After one day “off” and one day “on,” move to two days “off” with only one day “on.” Meaning, you would do two “off” days in a row of skipping the nap attempt, followed by one “on” day. Then, 3 “off” days followed by 1 “on.” Then four “off”, 1 “on.” Continue adding more “off” days until you reach 7-10 in a row with no “on” days.
Monday – Off / No Nap
Tuesday – On / Nap
Wednesday – Off / No Nap
Thursday – Off / No Nap
Friday – On / Nap
Saturday – Off / No Nap
Sunday – Off / No Nap
Monday – Off / No Nap
Tuesday – On / Nap …and so on!
Please be extremely mindful of keeping your child from sleeping in the late afternoon on days where there has been no nap attempt in the crib or bed. Do what you need to do to keep them awake in the later afternoon. We swear by play baths or going outside!
If you find that your toddler begins to fall asleep again on their “on” day – you can choose to stay where you’re at with that “off” and “on” schedule. For example, if after 3 “off” days, your child actually falls asleep on their next “on” day, you can repeat 3 “off” days again, followed by one “on” day. Continue until nap striking occurs again.
Why the “on” and “off” system for dropping the daily nap?
When children are still used to occasionally napping, stopping all nap suddenly may cause aggregate sleep debt during the day. At first, your child might be fine, but I’ve found shocking the system that way can lead to incredibly unhappy and fussy kids after a few days of no naps. It’s best to “ease” your way out of napping, and give your child’s system a bit of time to adjust. Remember on “on” days to only allow your child to nap a maximum of 90 minutes.
Bedtime and Quiet Time
Many families are actually happy to drop the nap because it means their child is ready to go to bed at an earlier hour. As long as your child continues to sleep until at least 6 am or later, bedtime can be as early as 7 or 8 pm. Meaning, if your child is not napping, but is still waking before 6 am, try to keep their bedtime at at least 7:30 or 8 pm. This encourages them to sleep in until at least 6 am each morning.

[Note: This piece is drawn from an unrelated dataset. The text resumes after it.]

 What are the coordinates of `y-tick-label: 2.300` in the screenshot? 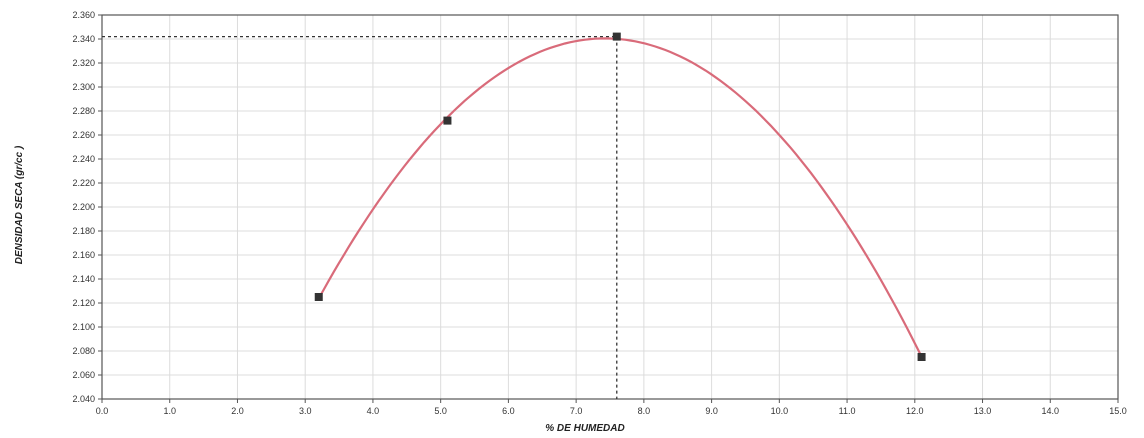 It's located at (84, 87).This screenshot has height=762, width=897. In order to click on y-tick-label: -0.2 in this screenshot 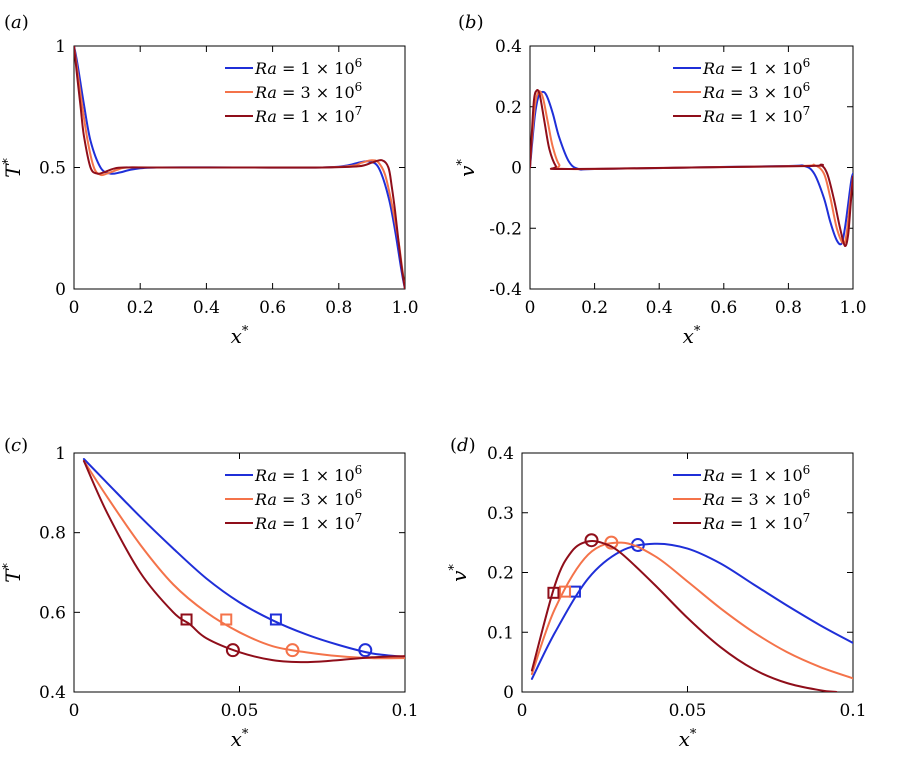, I will do `click(506, 229)`.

Once your child goes 7-10 in a row of “off” days, you can elect whether to keep your child with you all day, or start a “quiet” time. It’s important that you decide early on in the process of dropping to 0 naps if you’d like your child to have daily quiet time, because quiet time will simply replace your child’s “on” days.
How to start quiet time
Once your child has dropped their naps, take them to their room and tell them, “You don’t need to sleep, but you need to rest.” Then use a toddler clock to let your child know when rest time is over. They may resist, but as long as you are certain they are safe, and their room is 100% child proofed, allow them to stay in their room with the door closed. (You can use a child proof door knob cover on their side of the door if you feel comfortable doing so.) You’ll want to do this for the full duration of quiet time.
If your child is resistant to quiet time, try starting with 15 minutes, and adding 3-4 minutes every 3-4 days. (The toddler clock is an essential tool here so your child knows when quiet time is over.) Praise them heavily at the end of quiet time, and reward them with a sticker or marshmallow, or whatever small object or treat you feel is appropriate. Make the end goal one hour of quiet time each day where your child either rests, or plays and entertains themselves independently. It’s best to avoid allowing any access to screens during quiet time in order to encourage this independent play.
- Keep attempting one daily nap for at least 60 minutes until your toddler is around 3 years old.
- When it’s time to transition to no nap, start with one day “off” followed by one day “on.”
- Continue adding one more “off” day before your next “on” day until you reach 7-10 “off” days in a row.
- Don’t let your toddler fall asleep on-the-go, or take a cat nap in the afternoon on “off” days. (THIS IS VITAL!)
- Take heart, and institute quiet time!